WHAT YOU WILL DO — Counting every line in the records below that holds "computer", give the total and add nothing.

Saved entries:
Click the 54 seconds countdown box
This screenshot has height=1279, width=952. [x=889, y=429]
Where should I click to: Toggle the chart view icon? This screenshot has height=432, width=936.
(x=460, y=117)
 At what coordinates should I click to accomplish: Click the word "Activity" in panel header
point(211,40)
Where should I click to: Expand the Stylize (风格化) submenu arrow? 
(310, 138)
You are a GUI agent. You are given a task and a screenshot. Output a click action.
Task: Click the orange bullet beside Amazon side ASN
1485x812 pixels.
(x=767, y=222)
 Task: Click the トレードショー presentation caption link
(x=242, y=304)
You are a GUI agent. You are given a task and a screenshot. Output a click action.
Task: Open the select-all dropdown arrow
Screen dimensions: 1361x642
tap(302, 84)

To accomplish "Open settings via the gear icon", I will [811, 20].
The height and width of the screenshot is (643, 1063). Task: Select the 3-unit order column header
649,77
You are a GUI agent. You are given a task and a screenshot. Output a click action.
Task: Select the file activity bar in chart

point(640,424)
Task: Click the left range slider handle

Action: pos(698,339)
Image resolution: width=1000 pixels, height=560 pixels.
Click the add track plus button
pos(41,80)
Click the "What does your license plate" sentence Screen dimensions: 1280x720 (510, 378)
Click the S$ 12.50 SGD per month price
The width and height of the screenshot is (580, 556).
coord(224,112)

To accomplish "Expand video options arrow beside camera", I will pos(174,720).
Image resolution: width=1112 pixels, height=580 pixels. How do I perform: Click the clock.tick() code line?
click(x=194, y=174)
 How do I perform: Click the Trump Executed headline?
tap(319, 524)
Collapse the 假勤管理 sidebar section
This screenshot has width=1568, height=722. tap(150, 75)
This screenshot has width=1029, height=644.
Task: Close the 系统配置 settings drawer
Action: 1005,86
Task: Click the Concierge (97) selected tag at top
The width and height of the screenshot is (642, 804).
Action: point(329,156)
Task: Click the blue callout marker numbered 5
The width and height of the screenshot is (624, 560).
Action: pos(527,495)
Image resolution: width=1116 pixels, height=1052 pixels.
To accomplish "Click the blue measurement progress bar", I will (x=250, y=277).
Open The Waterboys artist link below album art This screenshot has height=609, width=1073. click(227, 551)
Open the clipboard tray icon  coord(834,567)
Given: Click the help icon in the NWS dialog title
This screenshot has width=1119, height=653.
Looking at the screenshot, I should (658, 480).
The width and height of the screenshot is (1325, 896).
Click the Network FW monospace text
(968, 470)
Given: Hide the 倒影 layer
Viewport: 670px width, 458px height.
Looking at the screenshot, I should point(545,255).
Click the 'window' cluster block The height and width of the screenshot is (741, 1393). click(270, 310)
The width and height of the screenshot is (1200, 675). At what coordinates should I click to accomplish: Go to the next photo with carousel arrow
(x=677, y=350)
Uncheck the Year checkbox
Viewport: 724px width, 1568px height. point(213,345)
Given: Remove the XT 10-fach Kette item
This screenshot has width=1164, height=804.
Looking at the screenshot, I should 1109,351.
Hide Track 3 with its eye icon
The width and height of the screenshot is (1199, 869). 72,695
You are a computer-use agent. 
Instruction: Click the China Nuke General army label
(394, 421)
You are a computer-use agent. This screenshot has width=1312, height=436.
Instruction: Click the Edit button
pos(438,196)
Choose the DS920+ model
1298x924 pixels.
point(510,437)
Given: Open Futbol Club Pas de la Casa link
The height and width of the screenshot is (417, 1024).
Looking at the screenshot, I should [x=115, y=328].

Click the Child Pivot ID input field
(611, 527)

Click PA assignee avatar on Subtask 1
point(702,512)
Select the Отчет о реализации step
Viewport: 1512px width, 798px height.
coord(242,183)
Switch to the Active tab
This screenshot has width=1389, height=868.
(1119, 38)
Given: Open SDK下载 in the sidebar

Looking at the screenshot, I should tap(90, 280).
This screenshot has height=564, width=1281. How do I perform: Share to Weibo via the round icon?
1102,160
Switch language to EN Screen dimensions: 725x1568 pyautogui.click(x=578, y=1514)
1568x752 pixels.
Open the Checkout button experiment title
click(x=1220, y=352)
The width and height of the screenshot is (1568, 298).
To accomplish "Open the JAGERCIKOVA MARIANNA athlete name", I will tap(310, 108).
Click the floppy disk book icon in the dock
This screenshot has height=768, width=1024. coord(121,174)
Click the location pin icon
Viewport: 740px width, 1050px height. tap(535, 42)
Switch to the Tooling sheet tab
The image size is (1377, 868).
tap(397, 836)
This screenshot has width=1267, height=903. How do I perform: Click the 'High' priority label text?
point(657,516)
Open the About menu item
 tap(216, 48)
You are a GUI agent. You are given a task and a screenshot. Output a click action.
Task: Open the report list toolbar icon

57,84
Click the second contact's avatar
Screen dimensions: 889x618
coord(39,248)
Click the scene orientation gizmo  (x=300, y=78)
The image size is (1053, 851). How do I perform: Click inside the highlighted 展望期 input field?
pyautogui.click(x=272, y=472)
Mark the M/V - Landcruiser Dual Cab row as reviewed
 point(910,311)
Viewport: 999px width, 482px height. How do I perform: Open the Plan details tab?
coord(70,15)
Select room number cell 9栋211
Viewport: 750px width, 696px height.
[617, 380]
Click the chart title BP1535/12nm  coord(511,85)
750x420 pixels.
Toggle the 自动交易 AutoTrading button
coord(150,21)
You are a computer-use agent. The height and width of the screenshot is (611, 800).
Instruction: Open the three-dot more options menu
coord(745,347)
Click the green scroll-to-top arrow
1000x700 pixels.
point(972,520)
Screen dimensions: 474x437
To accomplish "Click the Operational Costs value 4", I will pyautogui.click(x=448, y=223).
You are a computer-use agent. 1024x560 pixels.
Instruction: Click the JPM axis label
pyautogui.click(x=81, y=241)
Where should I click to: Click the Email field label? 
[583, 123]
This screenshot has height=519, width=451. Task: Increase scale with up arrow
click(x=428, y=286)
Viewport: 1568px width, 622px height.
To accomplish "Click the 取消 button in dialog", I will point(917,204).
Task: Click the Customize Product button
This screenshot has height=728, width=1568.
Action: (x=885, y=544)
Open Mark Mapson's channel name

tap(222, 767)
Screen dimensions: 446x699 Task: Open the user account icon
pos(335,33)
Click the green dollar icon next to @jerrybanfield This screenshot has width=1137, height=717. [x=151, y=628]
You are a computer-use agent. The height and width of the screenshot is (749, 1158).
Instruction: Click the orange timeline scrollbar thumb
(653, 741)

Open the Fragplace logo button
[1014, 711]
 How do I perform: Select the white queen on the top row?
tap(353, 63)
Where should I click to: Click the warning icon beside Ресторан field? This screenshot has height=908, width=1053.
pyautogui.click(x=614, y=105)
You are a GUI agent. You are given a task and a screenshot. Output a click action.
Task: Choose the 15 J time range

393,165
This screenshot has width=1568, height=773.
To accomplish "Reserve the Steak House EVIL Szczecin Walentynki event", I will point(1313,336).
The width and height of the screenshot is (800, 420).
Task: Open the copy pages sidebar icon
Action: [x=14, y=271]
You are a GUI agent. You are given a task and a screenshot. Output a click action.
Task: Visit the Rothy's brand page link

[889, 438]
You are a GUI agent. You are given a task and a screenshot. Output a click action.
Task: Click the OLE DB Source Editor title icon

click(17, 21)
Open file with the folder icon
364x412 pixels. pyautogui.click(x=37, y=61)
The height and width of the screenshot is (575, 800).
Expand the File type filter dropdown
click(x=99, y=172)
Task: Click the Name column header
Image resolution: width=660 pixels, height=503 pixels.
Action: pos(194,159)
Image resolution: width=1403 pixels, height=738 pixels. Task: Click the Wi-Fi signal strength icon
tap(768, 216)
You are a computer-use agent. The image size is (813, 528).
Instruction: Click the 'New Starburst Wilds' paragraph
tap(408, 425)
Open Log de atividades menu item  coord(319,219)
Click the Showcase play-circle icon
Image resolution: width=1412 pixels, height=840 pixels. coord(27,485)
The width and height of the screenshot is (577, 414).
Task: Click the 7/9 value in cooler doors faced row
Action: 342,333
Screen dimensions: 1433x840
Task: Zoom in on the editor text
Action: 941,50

EXPECTED OUTPUT — 6